Near Fort Kearny, Nebraska, they passed a wagon train described by Ludlow as:

... a very picturesque party of Germans going to Oregon. They had a large herd of cattle and fifty wagons, mostly drawn by oxen, though some of the more prosperous "outfits" were attached to horses or mules. The people themselves represented the better class of Prussian or North German peasantry. A number of strapping teamsters, in gay costumes, appeared like Westphalians. Some of them wore canary shirts and blue pantaloons; with these were intermingled blouses of claret, rich warm brown, and the most vivid red. All the women and children had some positive color about them, if it only amounted to a knot of ribbons, or the glimpse of a petticoat. I never saw so many bright and comely faces.... The whole picture of the train was such a delight in form, color, and spirit that I could have lingered near it all the way to Kearney.
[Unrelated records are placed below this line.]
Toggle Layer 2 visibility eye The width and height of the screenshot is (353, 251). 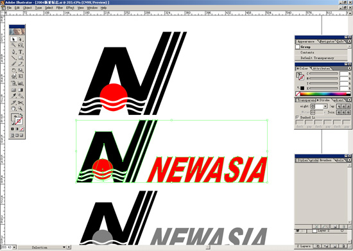click(x=297, y=231)
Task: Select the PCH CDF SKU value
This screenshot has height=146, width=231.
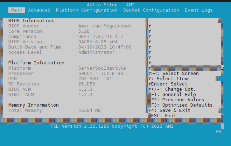Action: 95,79
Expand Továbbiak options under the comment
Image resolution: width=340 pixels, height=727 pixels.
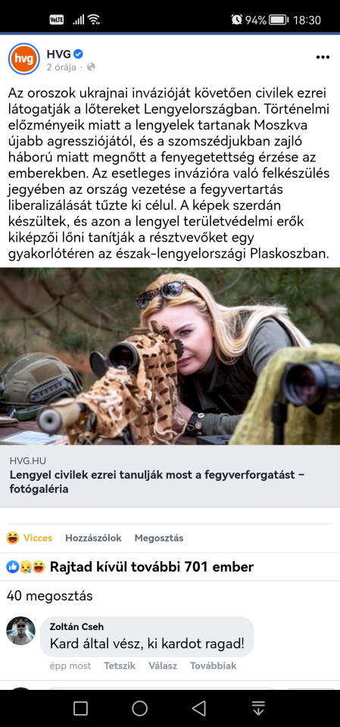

Over three years later Bierstadt was reported to be working on a large painting representing an emigrant train on its way across the Plains. Emigrants Crossing the Plains (1867, National Cowboy Hall of Fame, Oklahoma City) was finished by November 27, 1867 and went on exhibit in a San Francisco art gallery. It was sold a year later to Amasa Stone of Cleveland, Ohio. The Oregon Trail is identical in subject to the Oklahoma City painting but only one-half its size. It could have been painted during Bierstadt's European sojourn from 1867 to 1869 when he took studios in London, Rome, and Paris, showed Rocky Mountain pictures to Queen Victoria, and made pictures of the American West popular in Europe and Britain. The Butler Institute picture, probably painted after the artist's return to America, was bought in Washington, D.C. from the artist and descended in the same family until 1946.
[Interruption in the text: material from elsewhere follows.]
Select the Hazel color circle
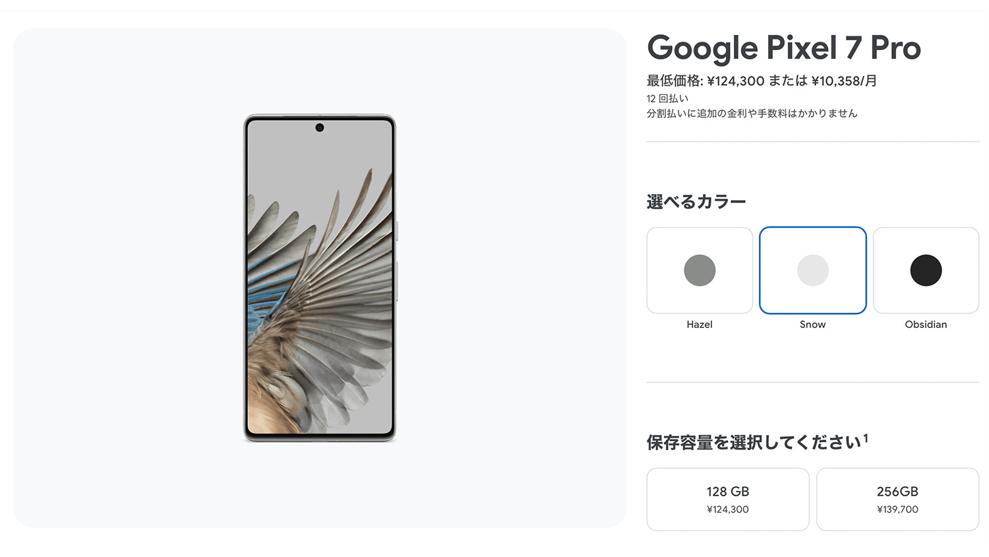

Except for the Harper's Weekly woodcuts and a wood engraving after a Bierstadt drawing of an Overland mail stagecoach in Ludlow's 1870 account of the 1863 trip, there are no images by Bierstadt of any coach or wagon actually en route west. This seems even more curious when we read a description by Bierstadt from 1865: "The wagons are covered with white cloth; each is drawn by four to six pairs of mules or oxen; and the trains of them stretch frequently from one-quarter to one-third of a mile each. As they move along in the distance, they remind one of the caravans described in the Bible and other Eastern books."
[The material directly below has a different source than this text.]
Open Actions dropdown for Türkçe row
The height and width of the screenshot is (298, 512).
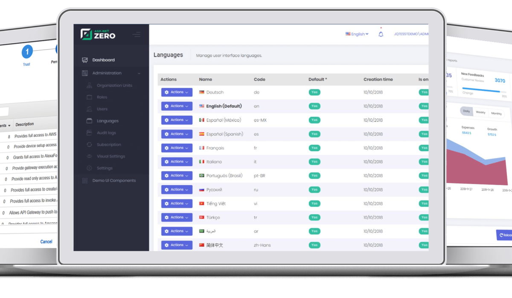[x=177, y=218]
The Oregon Trail turns what to Ludlow was a jolly encounter with a colorful band of emigrants into a spectacular allegory of westward expansion. Under a dramatic orange-red sky the travelers trek into the western sun, which tinges the high cliffs as it sets beyond a grove of ancient trees. They pass animal bones and a broken stove which testify to previous unlucky travelers. Native American tepees in the distance are reminders of a constant menace. No matter that by sundown camp should have been made, accuracy of fact is no more a goal here than in any other historical allegory of America's westward migration.12 This subject first appeared soon after the end of the Civil War when America, with heightened interest in the West, turned its attention to peaceful rather than military matters. The Butler Institute version was painted in 1869, the completion year of the transcontinental railroad which would soon make history of the emigrant wagon. There may have been, even in 1869, on the part of Bierstadt or his patrons, a degree of nostalgia for this particular aspect of the pioneer experience soon to disappear in fact, but to persist in myth for over a century as one of the iconic images of Americas expansion westward.